▶ DATA UNDER STUDY

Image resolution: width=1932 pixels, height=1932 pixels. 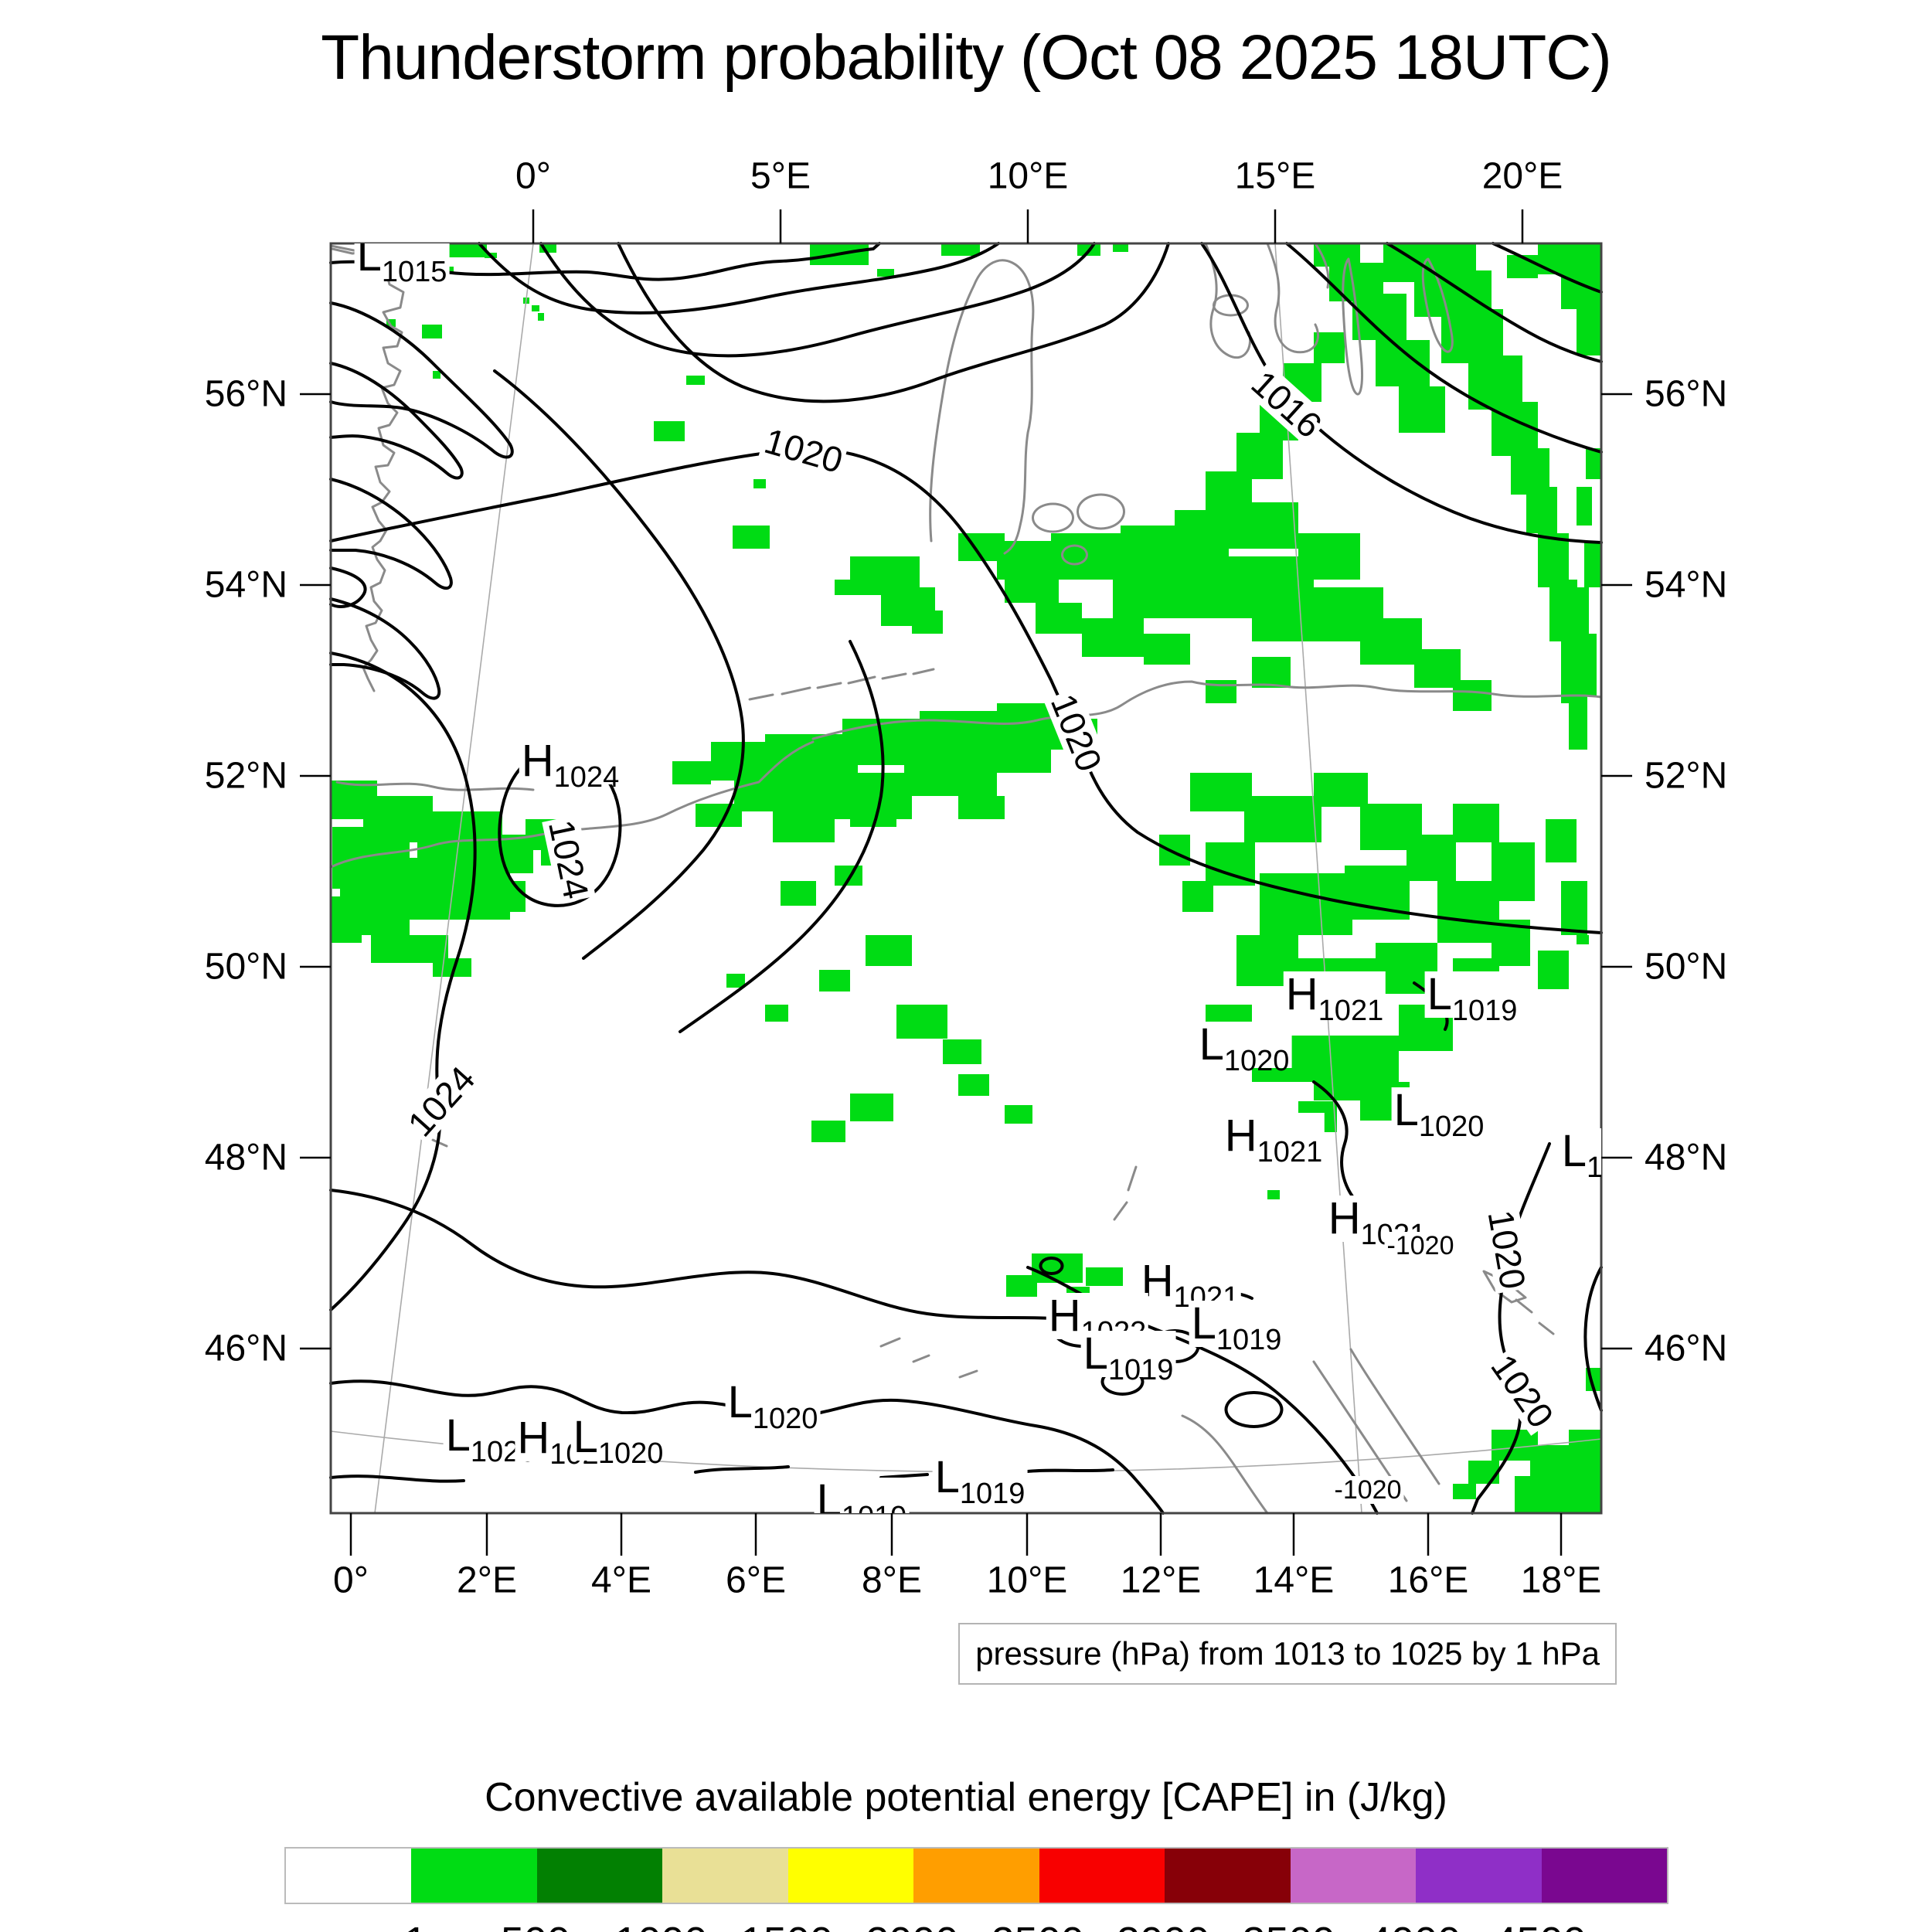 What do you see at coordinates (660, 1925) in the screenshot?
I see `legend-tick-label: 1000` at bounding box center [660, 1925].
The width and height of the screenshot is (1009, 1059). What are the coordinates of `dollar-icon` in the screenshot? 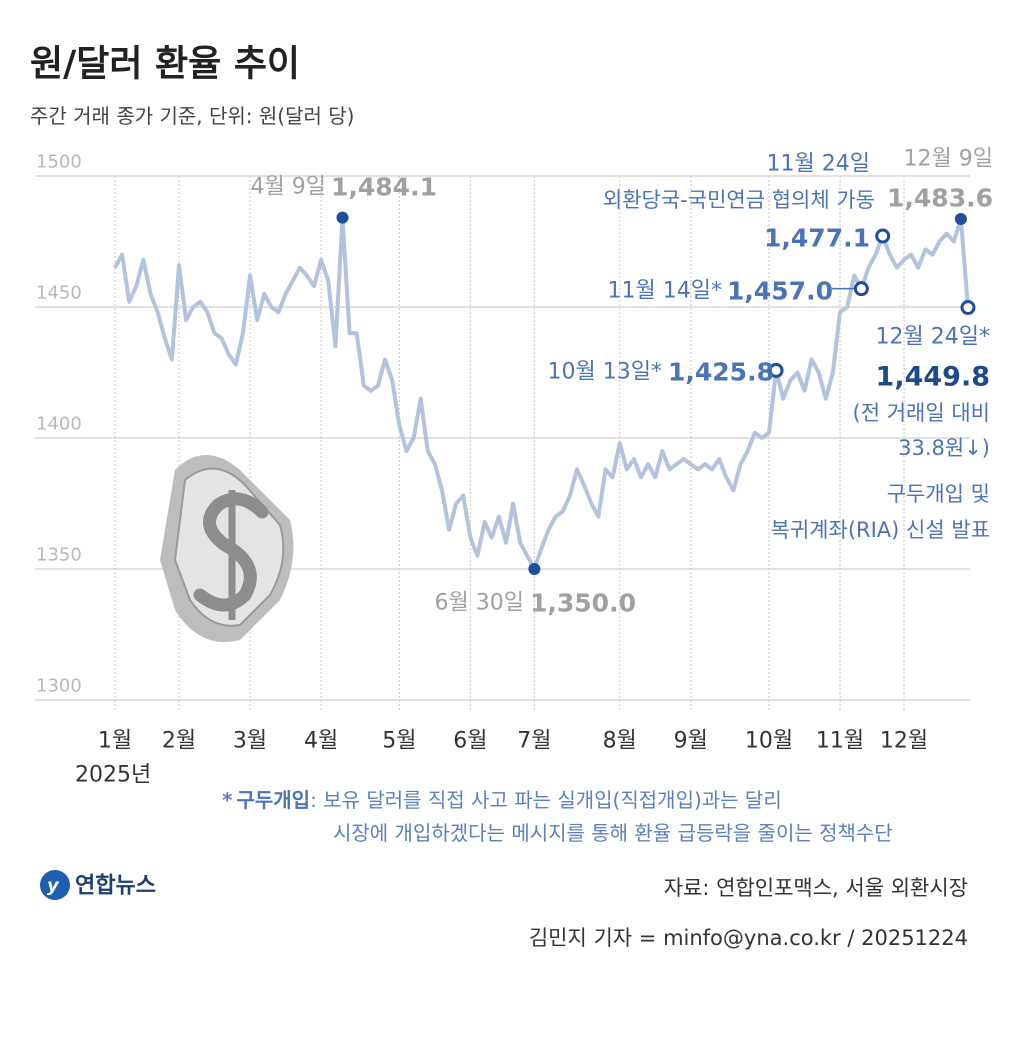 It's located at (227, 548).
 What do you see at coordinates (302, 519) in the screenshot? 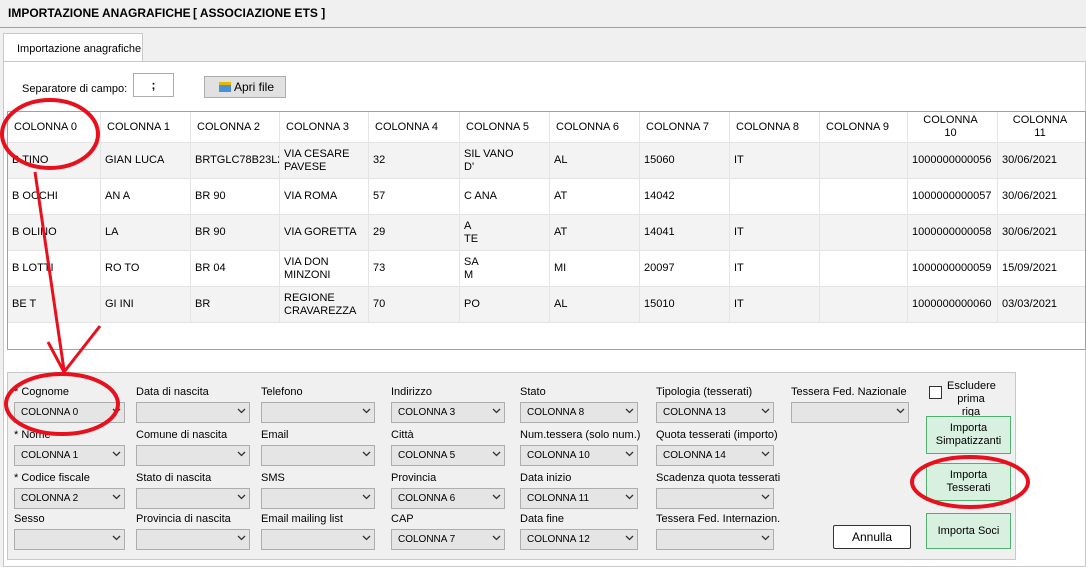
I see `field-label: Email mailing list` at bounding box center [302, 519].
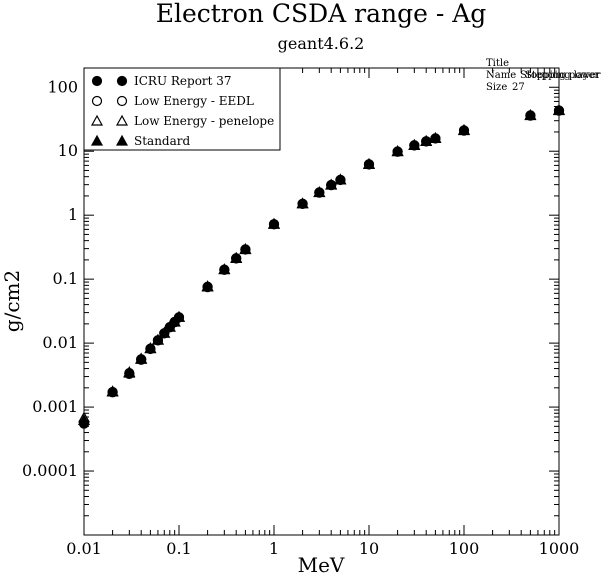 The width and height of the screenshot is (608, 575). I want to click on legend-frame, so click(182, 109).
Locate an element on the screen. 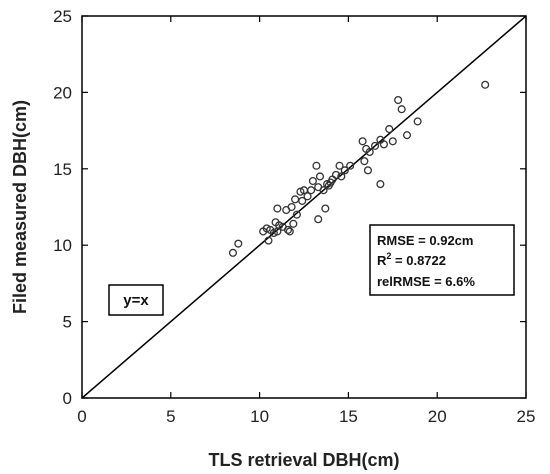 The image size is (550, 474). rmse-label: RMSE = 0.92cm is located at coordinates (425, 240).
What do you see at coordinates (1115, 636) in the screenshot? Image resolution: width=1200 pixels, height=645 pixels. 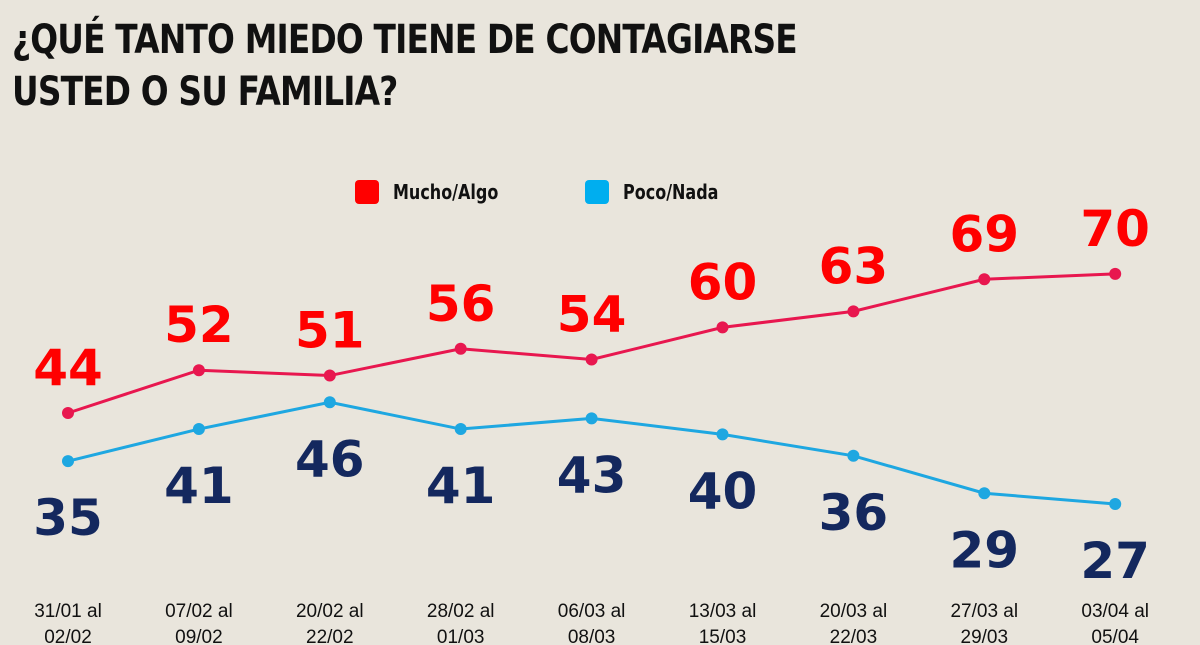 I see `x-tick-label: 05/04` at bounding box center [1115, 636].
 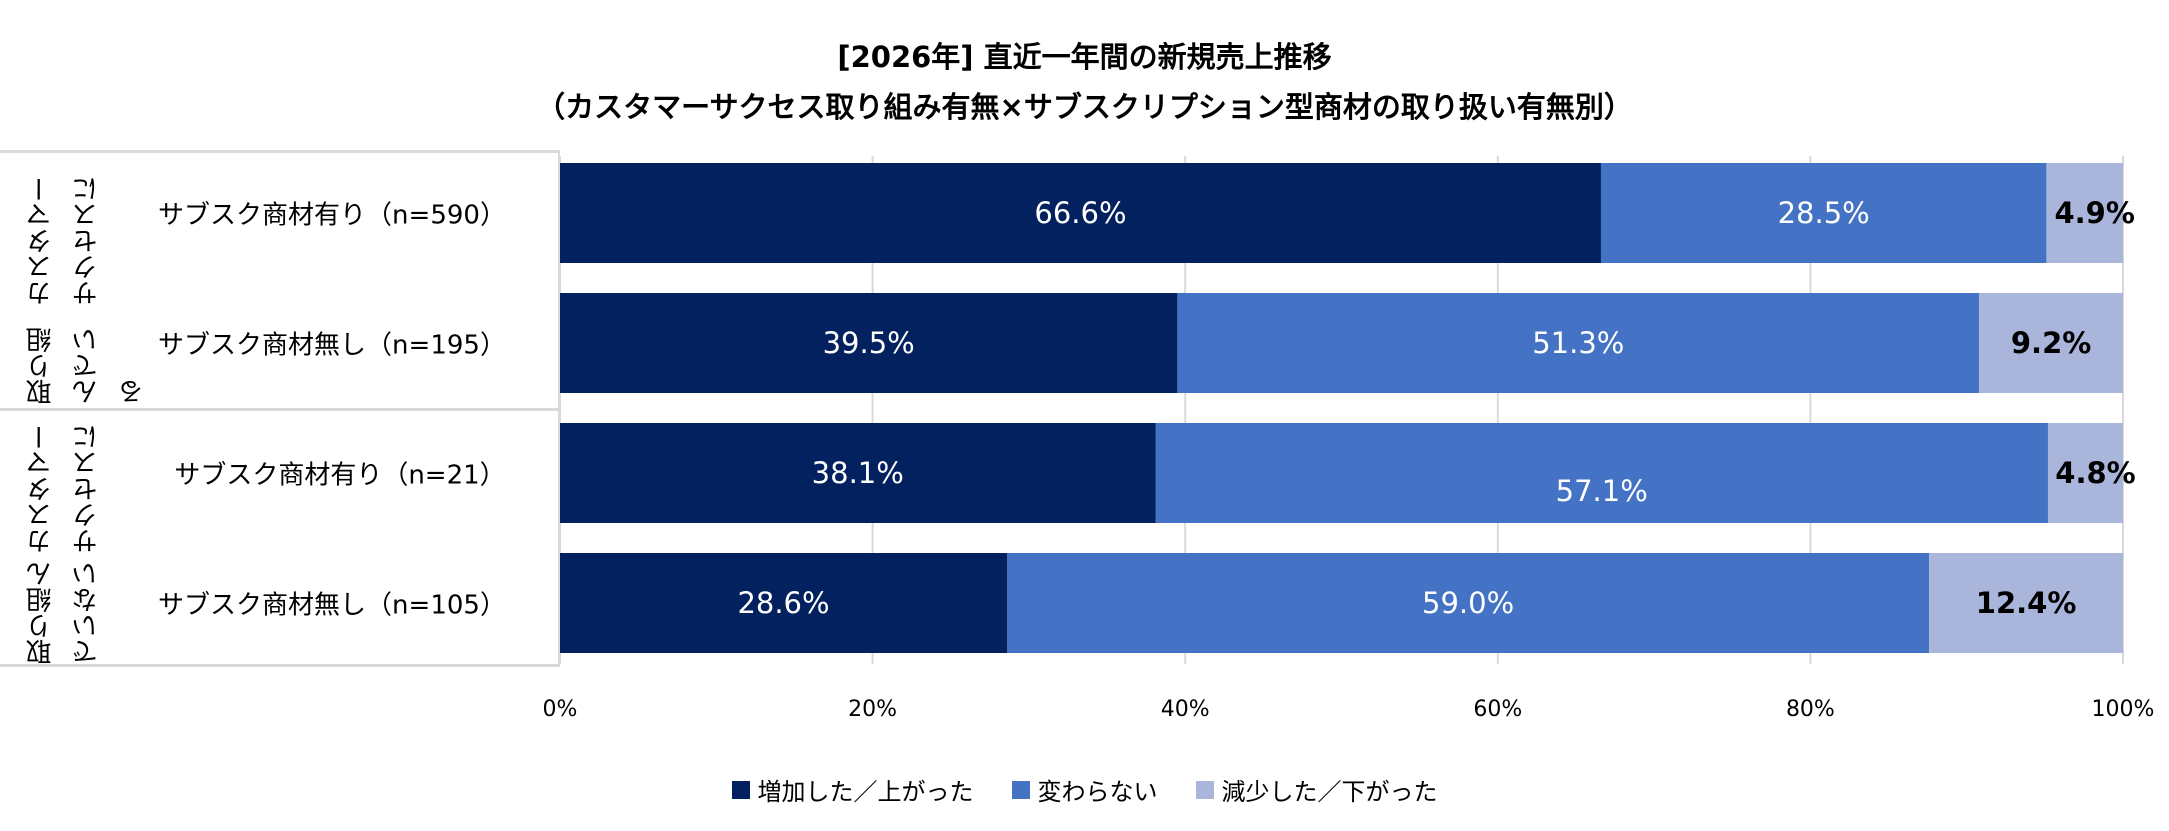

▶ TASK DIRECTIONS
Reproduce word for word the rows above, from the line with "What do you see at coordinates (302, 519)" up to and including the line with "The width and height of the screenshot is (608, 575).", leaving out the pictures.

▶ OUTPUT OF THE TASK
 What do you see at coordinates (302, 519) in the screenshot? 
I see `field-label: Email mailing list` at bounding box center [302, 519].
 The width and height of the screenshot is (608, 575). I want to click on legend-frame, so click(182, 109).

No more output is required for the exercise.